:: PASSAGE FOR REVIEW ::
From the Greek Fathers to the Age of Globalization

Efthymios Nicolaidis translated by Susan Emanuel

People have pondered conflicts between science and religion since at least the time of Christ. The millennial-long debate is well documented in the literature in the history and philosophy of science and religion in Western civilization. Science and Eastern Orthodoxy is a departure from that vast body of work, providing the first general overview of the relationship between science and Christian Orthodoxy, the official church of the Oriental Roman Empire. This pioneering study traces a rich history over an impressive span of time, from Saint Basil’s Hexameron of the fourth century to the globalization of scientific debates in the twentieth century. Efthymios Nicolaidis argues that conflicts between science and Greek Orthodoxy—when they existed—were not science versus Christianity, but rather ecclesiastical debates that traversed the whole of society. Nicolaidis explains that during the Byzantine period, the Greek fathers of the church and their Byzantine followers wrestled passionately with how to reconcile their religious beliefs with the pagan science of their ancient ancestors. What, they repeatedly asked, should be the church’s official attitude toward secular knowledge? From the rise of the Ottoman Empire in the fifteenth century to its dismantlement in the nineteenth century, the patriarchate of Constantinople attempted to control the scientific education of its Christian subjects, an effort complicated by the introduction of European science in the seventeenth and eighteenth centuries. Science and Eastern Orthodoxy provides a wealth of new information concerning Orthodoxy and secular knowledge—and the reactions of the Orthodox Church to modern sciences.

:: DATASET ::

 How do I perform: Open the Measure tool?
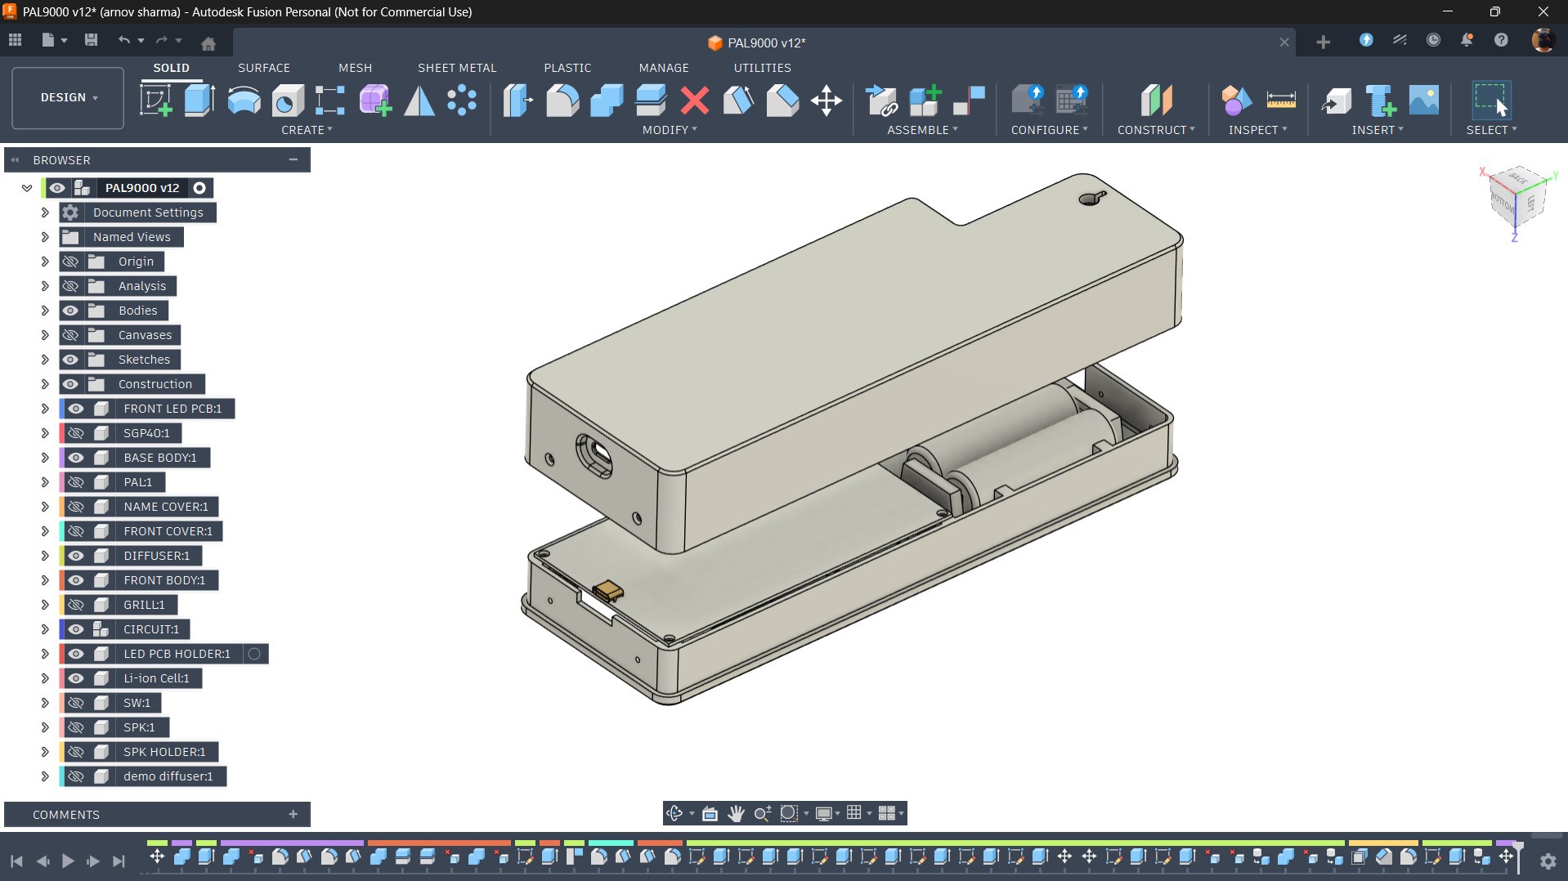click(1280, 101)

* * *

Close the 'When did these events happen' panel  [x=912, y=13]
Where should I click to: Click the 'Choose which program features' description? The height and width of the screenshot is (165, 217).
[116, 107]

...

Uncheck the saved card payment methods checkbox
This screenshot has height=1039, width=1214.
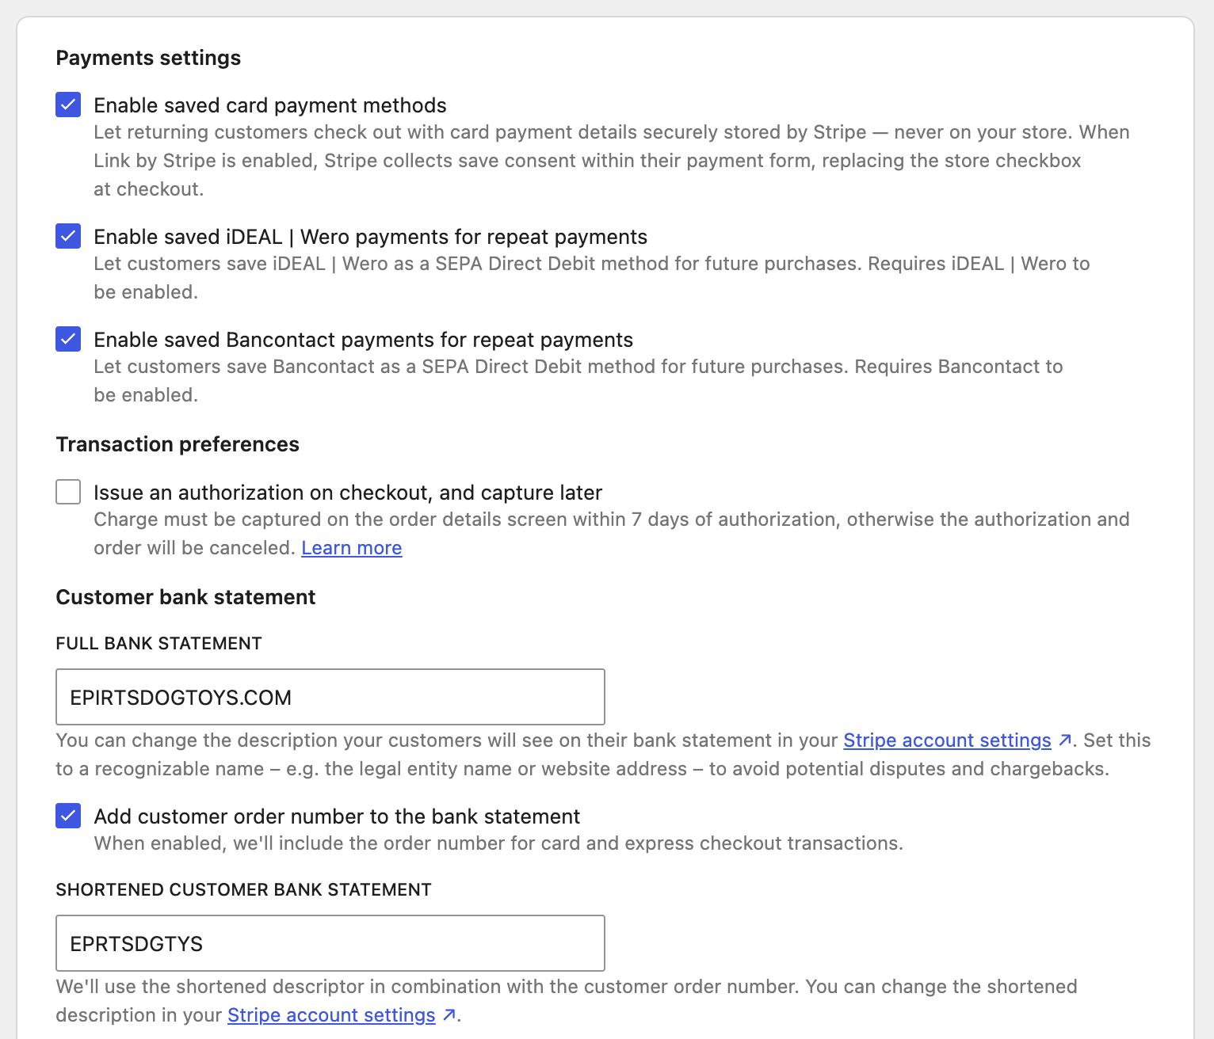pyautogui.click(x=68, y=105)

:: WHAT YOU SHOULD DO ::
According to the book description, what complicated the patriarchate of Constantinople's attempt to control the scientific education of its Christian subjects? Answer in one to three sentences. Rely solely on the book description above when responding.

:: RESPONSE BOX ::
The introduction of European science in the seventeenth and eighteenth centuries complicated the patriarchate's attempt. This took place during the period from the rise of the Ottoman Empire in the fifteenth century to its dismantlement in the nineteenth century.